People around the world have been fascinated with the amazing opportunity of winning a Canadian mansion simply by writing an essay in which they need to share with the owner how winning the home would change their lives. The only ‘entry fee’ necessary is a $25 payment to homeowner Alla Wagner to cover the taxes for sending the letter. The woman opted to try the contest approach after discovering that trying to sell the home was taking longer than she expected.
No Contraventions of the Law Seen
The only controversial part of the ‘lotto’ game was that the AGLC felt the need to investigate its nature before allowing it to continue. Since the beginning of February, an integrated investigation team collaborated with local lottery regulators and police officials to look into the details of the essay contest. They wanted to assure the local community that the competition could in fact grant one lucky entrant the home in question, while not contravening the Criminal Code or any gambling laws.
And while the authority did allow the contest to take place, it never issued a lottery license. Despite the competition having been referred to as a lotto game for weeks now, Wagner was permitted to continue receiving letters from eager entrants without formal licensing. The investigation was considered necessary as multiple complaints were submitted to the ALGC following the contest’s announcement.

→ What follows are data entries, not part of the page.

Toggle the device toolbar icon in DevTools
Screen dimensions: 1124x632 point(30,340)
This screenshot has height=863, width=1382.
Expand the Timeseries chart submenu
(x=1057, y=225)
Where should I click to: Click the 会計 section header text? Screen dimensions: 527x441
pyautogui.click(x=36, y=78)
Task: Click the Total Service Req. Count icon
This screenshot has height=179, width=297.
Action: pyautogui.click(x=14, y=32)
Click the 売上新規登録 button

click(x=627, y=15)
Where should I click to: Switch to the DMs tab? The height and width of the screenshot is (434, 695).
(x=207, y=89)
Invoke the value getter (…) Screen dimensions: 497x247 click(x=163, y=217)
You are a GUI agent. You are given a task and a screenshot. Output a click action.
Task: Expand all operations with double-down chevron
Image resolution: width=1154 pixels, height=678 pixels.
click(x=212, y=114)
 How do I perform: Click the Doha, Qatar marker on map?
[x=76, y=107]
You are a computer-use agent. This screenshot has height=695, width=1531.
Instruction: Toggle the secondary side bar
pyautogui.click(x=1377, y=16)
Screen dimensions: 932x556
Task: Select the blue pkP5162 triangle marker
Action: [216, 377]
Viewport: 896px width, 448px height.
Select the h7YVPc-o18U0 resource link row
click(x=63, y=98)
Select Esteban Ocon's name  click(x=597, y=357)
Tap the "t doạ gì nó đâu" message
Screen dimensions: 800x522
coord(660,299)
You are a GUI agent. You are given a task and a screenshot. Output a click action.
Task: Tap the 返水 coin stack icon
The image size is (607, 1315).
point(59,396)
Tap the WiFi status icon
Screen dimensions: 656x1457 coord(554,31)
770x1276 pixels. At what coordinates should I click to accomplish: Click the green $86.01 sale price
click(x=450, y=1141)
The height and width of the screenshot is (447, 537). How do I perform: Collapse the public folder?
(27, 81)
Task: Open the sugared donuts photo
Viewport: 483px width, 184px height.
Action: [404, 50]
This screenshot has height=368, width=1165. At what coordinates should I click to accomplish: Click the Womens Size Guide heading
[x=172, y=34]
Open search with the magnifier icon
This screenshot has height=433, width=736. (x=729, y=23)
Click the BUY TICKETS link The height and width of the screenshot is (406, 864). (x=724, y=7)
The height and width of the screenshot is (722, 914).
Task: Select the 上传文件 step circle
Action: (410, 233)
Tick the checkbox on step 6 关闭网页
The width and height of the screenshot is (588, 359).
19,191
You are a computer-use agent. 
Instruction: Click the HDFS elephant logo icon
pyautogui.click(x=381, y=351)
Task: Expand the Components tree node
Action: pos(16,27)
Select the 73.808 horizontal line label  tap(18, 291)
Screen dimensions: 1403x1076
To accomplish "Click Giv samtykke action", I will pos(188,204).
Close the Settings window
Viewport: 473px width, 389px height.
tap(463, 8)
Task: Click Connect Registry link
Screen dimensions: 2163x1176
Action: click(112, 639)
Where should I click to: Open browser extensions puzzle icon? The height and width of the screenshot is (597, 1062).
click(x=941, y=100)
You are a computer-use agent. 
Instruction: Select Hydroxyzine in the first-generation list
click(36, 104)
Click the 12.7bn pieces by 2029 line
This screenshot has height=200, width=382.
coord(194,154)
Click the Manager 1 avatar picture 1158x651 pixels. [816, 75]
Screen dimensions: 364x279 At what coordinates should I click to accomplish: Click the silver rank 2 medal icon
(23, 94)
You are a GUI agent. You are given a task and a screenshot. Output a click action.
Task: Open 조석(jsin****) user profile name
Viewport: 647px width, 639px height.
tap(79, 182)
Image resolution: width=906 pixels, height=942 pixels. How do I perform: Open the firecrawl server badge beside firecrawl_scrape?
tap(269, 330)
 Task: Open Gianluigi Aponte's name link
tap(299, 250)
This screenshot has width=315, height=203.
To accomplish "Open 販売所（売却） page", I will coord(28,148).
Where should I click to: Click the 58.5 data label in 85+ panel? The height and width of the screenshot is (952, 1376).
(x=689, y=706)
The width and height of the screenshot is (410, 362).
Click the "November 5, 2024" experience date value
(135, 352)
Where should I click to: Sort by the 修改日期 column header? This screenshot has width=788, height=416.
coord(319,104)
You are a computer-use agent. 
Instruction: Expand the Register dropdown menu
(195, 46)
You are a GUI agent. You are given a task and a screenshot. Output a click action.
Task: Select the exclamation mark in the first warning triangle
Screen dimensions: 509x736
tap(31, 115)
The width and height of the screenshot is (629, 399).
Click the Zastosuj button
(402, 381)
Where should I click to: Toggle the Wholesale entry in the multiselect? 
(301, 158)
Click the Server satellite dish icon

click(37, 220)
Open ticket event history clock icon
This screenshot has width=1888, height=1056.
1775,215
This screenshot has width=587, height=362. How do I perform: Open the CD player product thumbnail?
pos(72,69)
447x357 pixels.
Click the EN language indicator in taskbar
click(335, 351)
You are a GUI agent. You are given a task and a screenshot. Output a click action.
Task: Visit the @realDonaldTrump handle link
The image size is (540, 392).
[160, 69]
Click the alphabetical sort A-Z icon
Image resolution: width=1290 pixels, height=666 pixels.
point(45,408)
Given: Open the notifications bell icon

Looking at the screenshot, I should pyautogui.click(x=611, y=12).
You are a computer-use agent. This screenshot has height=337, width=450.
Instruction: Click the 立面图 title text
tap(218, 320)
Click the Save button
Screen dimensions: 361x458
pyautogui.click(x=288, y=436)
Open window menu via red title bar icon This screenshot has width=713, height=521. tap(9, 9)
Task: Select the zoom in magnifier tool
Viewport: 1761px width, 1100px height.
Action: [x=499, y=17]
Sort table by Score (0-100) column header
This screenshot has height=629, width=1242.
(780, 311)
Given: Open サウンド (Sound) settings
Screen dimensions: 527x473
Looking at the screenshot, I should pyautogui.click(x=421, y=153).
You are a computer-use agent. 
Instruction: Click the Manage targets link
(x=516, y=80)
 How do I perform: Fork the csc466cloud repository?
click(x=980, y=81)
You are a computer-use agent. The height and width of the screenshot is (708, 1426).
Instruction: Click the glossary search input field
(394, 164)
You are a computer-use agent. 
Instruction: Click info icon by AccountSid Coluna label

Cut-off Date Set for April 5, 2019
The current owner of the home was surprised that an investigation was needed, as she pointed out that before the launch, she referred to Alberta’s gaming regulator and consulted officials throughout the whole process. While these conversations were taking place, it was established that the competition does not fit the definition of a traditional lottery, and shouldn’t be labelled one as such.
Wagner is planning to choose the winning letter based on how authentic the writer seems and their motivations for claiming the massive home. As there will be no randomness in the selection process, any elements of gambling will not be present in the contest. Before the investigation, interest in her competition was high, but it took a plunge following the probe. If she is to meet her $1.7m price tag, Wagner needs at least 65,000 writers to submit their essays before the cut-off date of April 5, 2019.